As the boundaries between apps melt away
There’s a good chance the Internet will be communicating in natural language vectors in the future because that’s how LLMs talk. It’s equally likely most of the communication will be AIs talking to AIs. In such world, APIs will gradually be only used for efficiency. Eventually most databases disappear as it doesn’t matter whether data is structured or unstructured. The application-centric model will come to an end. I’m sure there will be many steps in between but it helps to think in extremes to make the edges visible.
You will likely have your own AI-client or a number of clients that you use. The client presents you the data regardless of where it resides assuming you have access rights to it. There won’t be a distinction whether it’s coming from your own files, your friends’ AI, sensors around and in your body, or from the wider Internet. It just seamlessly flows in your client, parsing the data for you to interact with or to consume. The boundaries between apps will melt away.
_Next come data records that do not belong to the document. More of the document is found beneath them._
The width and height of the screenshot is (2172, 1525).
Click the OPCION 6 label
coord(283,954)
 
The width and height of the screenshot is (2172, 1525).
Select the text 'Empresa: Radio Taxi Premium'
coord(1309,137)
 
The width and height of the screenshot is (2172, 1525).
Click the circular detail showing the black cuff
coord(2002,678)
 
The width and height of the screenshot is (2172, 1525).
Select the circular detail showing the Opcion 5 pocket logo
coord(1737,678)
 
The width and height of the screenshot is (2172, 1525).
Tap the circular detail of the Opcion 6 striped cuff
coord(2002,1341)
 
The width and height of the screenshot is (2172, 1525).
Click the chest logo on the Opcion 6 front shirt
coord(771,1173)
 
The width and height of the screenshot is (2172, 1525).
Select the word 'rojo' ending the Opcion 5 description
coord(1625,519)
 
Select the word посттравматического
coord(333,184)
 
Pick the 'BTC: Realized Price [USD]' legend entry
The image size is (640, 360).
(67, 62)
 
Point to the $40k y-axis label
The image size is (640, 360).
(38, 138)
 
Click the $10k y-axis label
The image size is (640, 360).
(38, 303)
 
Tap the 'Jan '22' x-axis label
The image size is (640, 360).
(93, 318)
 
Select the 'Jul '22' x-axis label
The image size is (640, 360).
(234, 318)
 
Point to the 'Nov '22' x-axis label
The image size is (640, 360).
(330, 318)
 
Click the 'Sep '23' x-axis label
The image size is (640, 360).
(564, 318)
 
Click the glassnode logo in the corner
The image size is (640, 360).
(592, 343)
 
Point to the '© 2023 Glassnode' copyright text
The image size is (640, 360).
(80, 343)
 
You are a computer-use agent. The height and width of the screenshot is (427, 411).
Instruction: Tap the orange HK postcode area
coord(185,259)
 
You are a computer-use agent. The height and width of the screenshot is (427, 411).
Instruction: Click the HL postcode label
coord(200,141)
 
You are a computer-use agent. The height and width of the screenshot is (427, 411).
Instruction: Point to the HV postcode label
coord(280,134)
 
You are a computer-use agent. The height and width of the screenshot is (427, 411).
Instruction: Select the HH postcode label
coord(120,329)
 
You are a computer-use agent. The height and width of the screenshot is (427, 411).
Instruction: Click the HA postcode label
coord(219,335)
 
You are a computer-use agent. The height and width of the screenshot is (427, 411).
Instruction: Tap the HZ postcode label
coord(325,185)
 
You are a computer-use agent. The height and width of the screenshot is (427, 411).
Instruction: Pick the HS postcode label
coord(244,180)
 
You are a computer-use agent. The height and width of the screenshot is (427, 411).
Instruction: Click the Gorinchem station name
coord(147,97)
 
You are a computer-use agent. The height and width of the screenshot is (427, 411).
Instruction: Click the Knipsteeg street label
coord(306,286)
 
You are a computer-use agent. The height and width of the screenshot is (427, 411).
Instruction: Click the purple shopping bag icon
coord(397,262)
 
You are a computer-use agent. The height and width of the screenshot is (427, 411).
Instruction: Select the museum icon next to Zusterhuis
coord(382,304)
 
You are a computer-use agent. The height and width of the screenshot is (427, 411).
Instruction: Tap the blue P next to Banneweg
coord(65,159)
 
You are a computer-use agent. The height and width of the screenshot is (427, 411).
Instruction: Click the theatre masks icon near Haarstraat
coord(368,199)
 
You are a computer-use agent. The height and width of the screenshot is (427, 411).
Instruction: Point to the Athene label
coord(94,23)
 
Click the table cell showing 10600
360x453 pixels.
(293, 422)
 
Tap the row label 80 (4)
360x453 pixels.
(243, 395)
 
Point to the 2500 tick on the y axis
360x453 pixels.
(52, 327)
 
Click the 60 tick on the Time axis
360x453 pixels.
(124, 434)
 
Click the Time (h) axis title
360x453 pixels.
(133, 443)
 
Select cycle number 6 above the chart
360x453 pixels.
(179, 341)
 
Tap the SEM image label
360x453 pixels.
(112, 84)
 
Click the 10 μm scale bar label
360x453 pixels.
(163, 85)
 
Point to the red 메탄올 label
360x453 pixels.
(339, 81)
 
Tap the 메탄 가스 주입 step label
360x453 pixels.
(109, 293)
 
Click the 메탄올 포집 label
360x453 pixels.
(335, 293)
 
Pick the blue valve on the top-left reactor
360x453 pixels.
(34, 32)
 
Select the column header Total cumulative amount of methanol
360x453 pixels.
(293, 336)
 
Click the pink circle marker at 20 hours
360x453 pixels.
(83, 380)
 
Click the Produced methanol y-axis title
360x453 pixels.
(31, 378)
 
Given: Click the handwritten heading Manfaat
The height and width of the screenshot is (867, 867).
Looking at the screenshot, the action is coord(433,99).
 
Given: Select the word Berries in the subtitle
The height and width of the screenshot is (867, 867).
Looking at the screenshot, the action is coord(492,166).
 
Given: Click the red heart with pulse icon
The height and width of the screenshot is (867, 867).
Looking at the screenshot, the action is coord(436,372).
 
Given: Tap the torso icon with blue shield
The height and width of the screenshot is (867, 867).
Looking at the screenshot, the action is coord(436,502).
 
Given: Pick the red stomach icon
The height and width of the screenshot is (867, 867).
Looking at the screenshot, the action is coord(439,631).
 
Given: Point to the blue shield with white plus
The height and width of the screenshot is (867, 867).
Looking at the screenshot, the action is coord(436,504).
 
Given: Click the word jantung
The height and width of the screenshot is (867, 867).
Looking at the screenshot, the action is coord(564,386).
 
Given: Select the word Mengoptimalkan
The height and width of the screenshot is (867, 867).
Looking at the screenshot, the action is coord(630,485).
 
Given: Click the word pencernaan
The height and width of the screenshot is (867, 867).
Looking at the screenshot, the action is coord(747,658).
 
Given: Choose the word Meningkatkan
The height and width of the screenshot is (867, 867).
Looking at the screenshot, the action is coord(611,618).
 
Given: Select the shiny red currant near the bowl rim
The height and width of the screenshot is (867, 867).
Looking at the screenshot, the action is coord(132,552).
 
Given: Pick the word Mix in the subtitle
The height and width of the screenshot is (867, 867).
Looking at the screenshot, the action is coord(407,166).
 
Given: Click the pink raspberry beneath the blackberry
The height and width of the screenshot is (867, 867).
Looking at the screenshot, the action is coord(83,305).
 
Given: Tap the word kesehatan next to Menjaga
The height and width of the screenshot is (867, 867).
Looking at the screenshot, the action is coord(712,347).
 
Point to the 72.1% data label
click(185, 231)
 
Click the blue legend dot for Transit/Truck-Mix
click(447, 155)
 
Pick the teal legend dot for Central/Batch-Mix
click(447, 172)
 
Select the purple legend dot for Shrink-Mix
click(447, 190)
Most data around us will just flow and be AI-mediated to our benefit. Model Context Protocol (MCP) by Anthropic is the canary in the coal mine. What I’m the most curious about is how the social web will emerge in the new application layer once the MCP matures and the guard rails get built.
Will we collaborate with our friends and their AIs? How does teams of people and AIs work together? Who’s instructing who? Are the private data sources shared among groups of trusted people for collaboration? Where will the value creation shift?
Open source, open boundaries
The classic worry is that there will be a handful of companies who own the leading LLMs and become the new gate keepers to the Internet we experience much like Meta (Facebook), Apple, Amazon and Google are dominating their closed silos of today’s Internet. Despite the worries, I’m hopeful that the open Internet will prevail. It seems that it’s harder to gate your data when its usefulness comes from being able combine it with the machine intelligence in multiple contexts. The value comes from understanding data across your life, not just for example in a siloed feed of photos. Open Source language models (or open weights) has reminded us how powerful Open Source can be in shaping the way we use our tools. DeepSeek, Llama and many others are forcing the industry to stay open. Apple’s closed infrastructure around iPhone might be the biggest worry in the horizon shaping up how most of us will use AI in the future.